Initial commit for CUDA fault injection tool #399

gerashegalov · 2022-07-22T17:46:21Z

This PR is the initial version of CUDA fault injection tool to explore and test for correctness of CUDA error handling in fault-tolerant CUDA applications.

The tool is designed with automated testing and interactive testing use cases in mind. The tool is a dynamically linked library libcufaultinj.so that is loaded by the CUDA process via CUDA Driver API cuInit if it's provided via the CUDA_INJECTION64_PATH environment variable.
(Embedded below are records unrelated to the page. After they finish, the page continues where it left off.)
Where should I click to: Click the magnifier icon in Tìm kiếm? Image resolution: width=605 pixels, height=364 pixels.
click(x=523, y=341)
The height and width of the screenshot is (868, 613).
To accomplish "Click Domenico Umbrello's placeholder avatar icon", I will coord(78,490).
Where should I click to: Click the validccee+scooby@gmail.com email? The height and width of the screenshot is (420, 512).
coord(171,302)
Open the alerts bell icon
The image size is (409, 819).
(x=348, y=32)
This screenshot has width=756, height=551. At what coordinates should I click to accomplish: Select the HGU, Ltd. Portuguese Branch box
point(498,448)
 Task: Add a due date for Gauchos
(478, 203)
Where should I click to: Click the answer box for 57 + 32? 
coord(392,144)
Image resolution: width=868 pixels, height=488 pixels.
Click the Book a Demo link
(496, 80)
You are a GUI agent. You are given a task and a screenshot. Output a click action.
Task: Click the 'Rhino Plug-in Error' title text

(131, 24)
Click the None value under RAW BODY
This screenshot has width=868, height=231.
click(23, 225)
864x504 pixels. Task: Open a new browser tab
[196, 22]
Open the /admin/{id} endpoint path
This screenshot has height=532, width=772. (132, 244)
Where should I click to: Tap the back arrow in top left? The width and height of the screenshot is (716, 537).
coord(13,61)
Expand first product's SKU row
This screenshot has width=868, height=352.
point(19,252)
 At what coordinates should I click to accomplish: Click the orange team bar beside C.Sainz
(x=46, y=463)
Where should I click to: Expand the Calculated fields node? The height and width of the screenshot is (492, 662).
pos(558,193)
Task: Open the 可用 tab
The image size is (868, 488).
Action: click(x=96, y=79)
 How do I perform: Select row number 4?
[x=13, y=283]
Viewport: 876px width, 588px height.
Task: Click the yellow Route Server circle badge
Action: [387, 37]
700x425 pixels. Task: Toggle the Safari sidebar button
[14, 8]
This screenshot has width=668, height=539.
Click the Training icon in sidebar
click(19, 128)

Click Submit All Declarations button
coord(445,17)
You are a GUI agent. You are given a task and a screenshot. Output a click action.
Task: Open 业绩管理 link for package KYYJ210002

As an example it can be used to test RAPIDS Accelerator for Apache Spark.

Local Mode

CUDA_INJECTION64_PATH=$PWD/target/cmake-build/faultinj/libcufaultinj.so \ 
FAULT_INJECTOR_CONFIG_PATH=src/test/cpp/faultinj/test_faultinj.json \
$SPARK_HOME/bin/pyspark \ 
  --jars $SPARK_RAPIDS_REPO/dist/target/rapids-4-spark_2.12-22.08.0-SNAPSHOT-cuda11.jar \ 
  --conf spark.plugins=com.nvidia.spark.SQLPlugin

Distributed Mode

$SPARK_HOME/bin/spark-shell \
  --jars $SPARK_RAPIDS_REPO/dist/target/rapids-4-spark_2.12-22.08.0-SNAPSHOT-cuda11.jar \
  --conf spark.plugins=com.nvidia.spark.SQLPlugin \
  --files ./target/cmake-build/faultinj/libcufaultinj.so,./src/test/cpp/faultinj/test_faultinj.json \
  --conf spark.executorEnv.CUDA_INJECTION64_PATH=./libcufaultinj.so \
  --conf spark.executorEnv.FAULT_INJECTOR_CONFIG_PATH=test_faultinj.json \
  --conf spark.rapids.memory.gpu.minAllocFraction=0 \
  --conf spark.rapids.memory.gpu.allocFraction=0.2 \
  --master spark://hostname:7077

When we configure the executor environment spark.executorEnv.CUDA_INJECTION64_PATH we have to use a path separator in the value ./libcufaultinj.so with the leading dot to make sure that dlopen loads the library file submitted. Otherwise it will assume a locally installed library accessible to the dynamic linker via LD_LIBRARY_PATH and similar mechanisms. See dlopen man page

Fault injection configuration

Fault injection configuration is provided via the FAULT_INJECTOR_CONFIG_PATH environment variable. It's a set of rules to apply fault injection when CUDA Drvier or Runtime is matched by function name or callback id with a given probability.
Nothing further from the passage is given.